Reproduce exactly the line with "Where should I click to: Open" and every line that follows it below, up to and including the last one. Do not include pictures or anything else.
[Data]
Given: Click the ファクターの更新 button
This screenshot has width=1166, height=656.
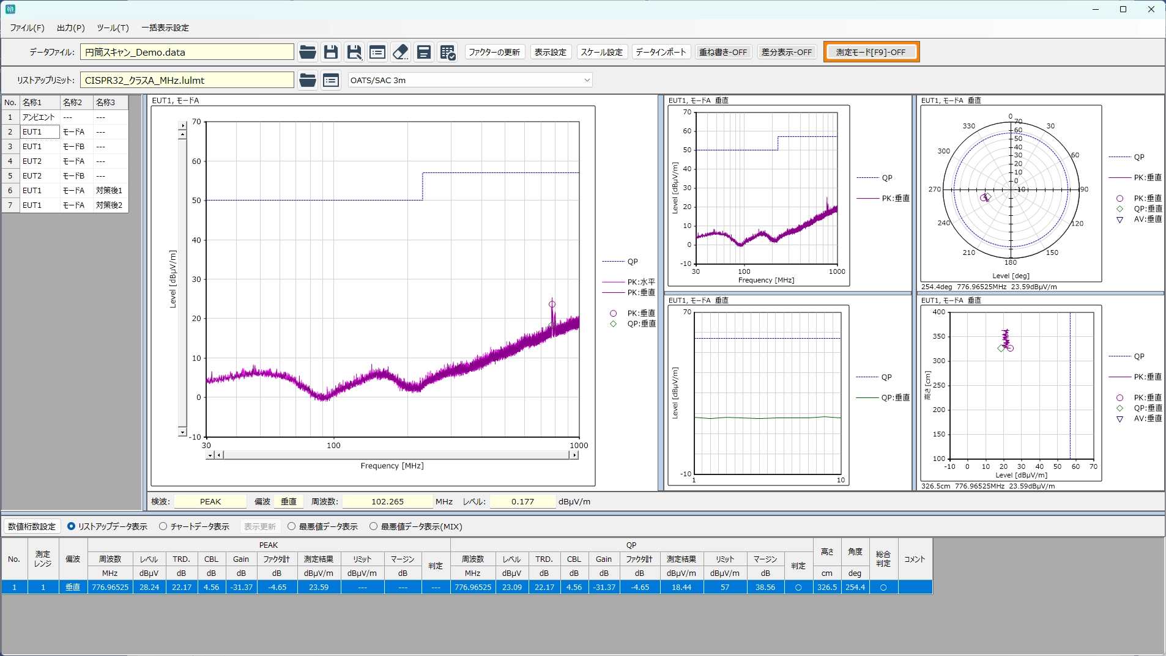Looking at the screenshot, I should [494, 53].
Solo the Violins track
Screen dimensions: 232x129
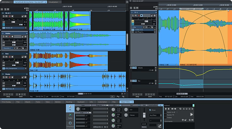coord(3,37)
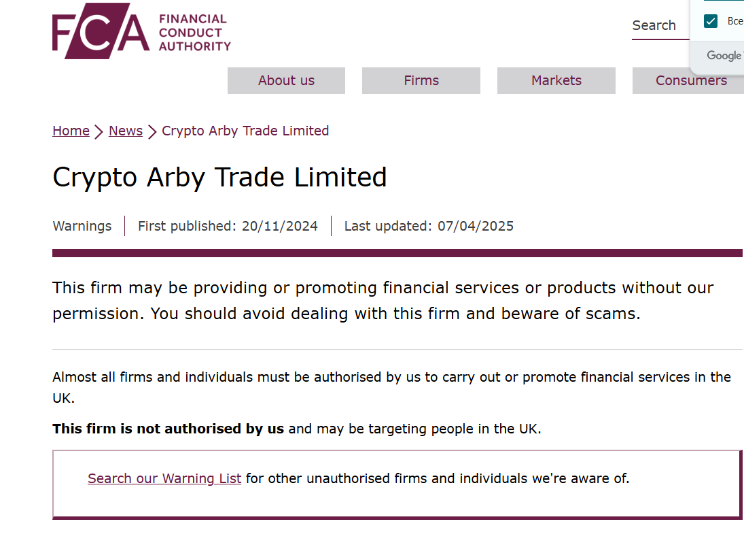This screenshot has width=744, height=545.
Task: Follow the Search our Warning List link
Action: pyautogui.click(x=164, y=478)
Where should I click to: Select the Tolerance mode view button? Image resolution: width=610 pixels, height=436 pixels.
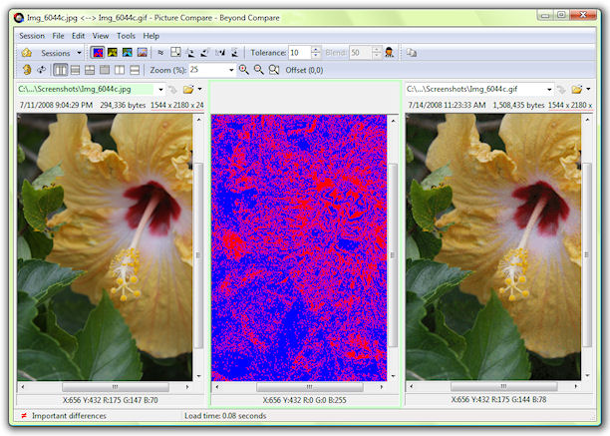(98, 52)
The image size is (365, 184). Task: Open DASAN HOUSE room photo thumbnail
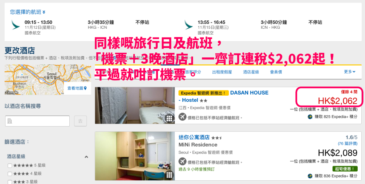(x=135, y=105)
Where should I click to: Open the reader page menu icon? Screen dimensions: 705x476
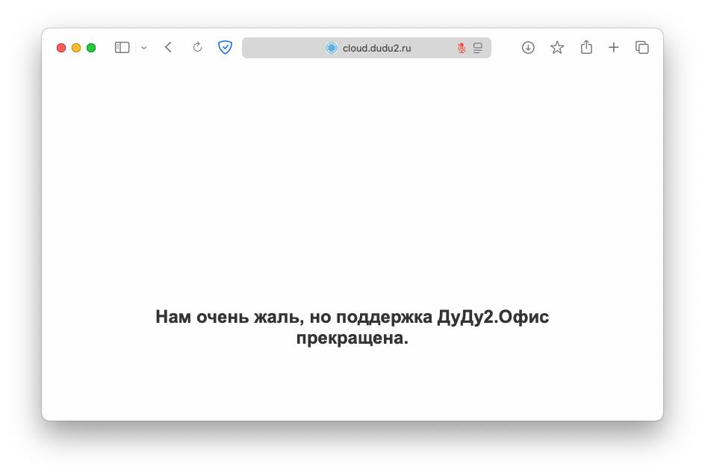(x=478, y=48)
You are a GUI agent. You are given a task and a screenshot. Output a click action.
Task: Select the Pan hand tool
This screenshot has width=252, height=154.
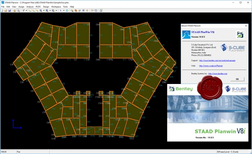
[/Data]
Exercise result.
Where should I click to: Open the reader page menu icon? Screen dimensions: 705x476
(x=478, y=48)
You are a GUI agent. You are given a task and a screenshot. Output a click action.
Task: Select the Pan hand tool
This screenshot has width=252, height=154.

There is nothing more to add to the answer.